> Stored records:
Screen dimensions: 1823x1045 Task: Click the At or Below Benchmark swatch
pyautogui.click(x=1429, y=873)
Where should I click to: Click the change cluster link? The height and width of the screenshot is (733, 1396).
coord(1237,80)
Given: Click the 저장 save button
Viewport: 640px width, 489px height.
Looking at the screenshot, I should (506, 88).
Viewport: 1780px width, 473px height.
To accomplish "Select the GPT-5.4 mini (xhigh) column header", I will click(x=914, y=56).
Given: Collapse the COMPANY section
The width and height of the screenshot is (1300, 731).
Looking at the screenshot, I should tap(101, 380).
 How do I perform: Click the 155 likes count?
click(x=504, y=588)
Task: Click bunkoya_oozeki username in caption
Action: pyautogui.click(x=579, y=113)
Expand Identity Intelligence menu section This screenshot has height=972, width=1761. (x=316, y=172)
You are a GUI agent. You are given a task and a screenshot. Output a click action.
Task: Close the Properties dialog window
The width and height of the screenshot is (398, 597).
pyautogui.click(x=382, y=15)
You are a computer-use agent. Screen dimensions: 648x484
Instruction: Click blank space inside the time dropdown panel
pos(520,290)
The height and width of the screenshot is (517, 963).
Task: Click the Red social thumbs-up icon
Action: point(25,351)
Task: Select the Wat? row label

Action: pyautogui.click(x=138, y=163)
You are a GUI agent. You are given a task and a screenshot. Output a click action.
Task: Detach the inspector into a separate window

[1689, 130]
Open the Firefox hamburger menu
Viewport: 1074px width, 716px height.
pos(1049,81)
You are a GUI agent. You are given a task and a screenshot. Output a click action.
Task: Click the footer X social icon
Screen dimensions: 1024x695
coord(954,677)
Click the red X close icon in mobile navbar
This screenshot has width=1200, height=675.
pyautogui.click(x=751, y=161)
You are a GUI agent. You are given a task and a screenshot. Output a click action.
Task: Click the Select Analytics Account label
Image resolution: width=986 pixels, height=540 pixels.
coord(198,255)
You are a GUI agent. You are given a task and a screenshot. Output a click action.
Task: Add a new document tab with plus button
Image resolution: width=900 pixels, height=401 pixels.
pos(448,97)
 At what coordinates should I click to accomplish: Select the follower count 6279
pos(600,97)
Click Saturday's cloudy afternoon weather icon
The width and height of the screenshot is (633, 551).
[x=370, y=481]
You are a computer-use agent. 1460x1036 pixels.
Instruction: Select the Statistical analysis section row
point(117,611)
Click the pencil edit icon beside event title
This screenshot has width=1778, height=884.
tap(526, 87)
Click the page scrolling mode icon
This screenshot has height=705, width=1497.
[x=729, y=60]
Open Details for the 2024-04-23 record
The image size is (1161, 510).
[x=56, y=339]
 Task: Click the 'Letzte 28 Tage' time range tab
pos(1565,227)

> Problem: Repeat the data in full, exactly as supplied.

> Solution for this problem:
Screen dimensions: 1823x1045 Task: Click the At or Below Benchmark swatch
pyautogui.click(x=1429, y=873)
Where should I click to: Click the change cluster link? The height and width of the screenshot is (733, 1396).
coord(1237,80)
Given: Click the 저장 save button
Viewport: 640px width, 489px height.
Looking at the screenshot, I should (506, 88).
Viewport: 1780px width, 473px height.
To accomplish "Select the GPT-5.4 mini (xhigh) column header", I will click(x=914, y=56).
Given: Collapse the COMPANY section
The width and height of the screenshot is (1300, 731).
Looking at the screenshot, I should tap(101, 380).
 How do I perform: Click the 155 likes count?
click(x=504, y=588)
Task: Click bunkoya_oozeki username in caption
Action: pyautogui.click(x=579, y=113)
Expand Identity Intelligence menu section This screenshot has height=972, width=1761. (x=316, y=172)
You are a GUI agent. You are given a task and a screenshot. Output a click action.
Task: Close the Properties dialog window
The width and height of the screenshot is (398, 597).
pyautogui.click(x=382, y=15)
You are a computer-use agent. Screen dimensions: 648x484
Instruction: Click blank space inside the time dropdown panel
pos(520,290)
The height and width of the screenshot is (517, 963).
Task: Click the Red social thumbs-up icon
Action: point(25,351)
Task: Select the Wat? row label

Action: pyautogui.click(x=138, y=163)
You are a GUI agent. You are given a task and a screenshot. Output a click action.
Task: Detach the inspector into a separate window

[1689, 130]
Open the Firefox hamburger menu
Viewport: 1074px width, 716px height.
pos(1049,81)
You are a GUI agent. You are given a task and a screenshot. Output a click action.
Task: Click the footer X social icon
Screen dimensions: 1024x695
coord(954,677)
Click the red X close icon in mobile navbar
This screenshot has width=1200, height=675.
pyautogui.click(x=751, y=161)
You are a GUI agent. You are given a task and a screenshot. Output a click action.
Task: Click the Select Analytics Account label
Image resolution: width=986 pixels, height=540 pixels.
coord(198,255)
You are a GUI agent. You are given a task and a screenshot. Output a click action.
Task: Add a new document tab with plus button
Image resolution: width=900 pixels, height=401 pixels.
pos(448,97)
 At what coordinates should I click to accomplish: Select the follower count 6279
pos(600,97)
Click Saturday's cloudy afternoon weather icon
The width and height of the screenshot is (633, 551).
[x=370, y=481]
You are a computer-use agent. 1460x1036 pixels.
Instruction: Select the Statistical analysis section row
point(117,611)
Click the pencil edit icon beside event title
This screenshot has width=1778, height=884.
tap(526, 87)
Click the page scrolling mode icon
This screenshot has height=705, width=1497.
[x=729, y=60]
Open Details for the 2024-04-23 record
The image size is (1161, 510).
[x=56, y=339]
 Task: Click the 'Letzte 28 Tage' time range tab
pos(1565,227)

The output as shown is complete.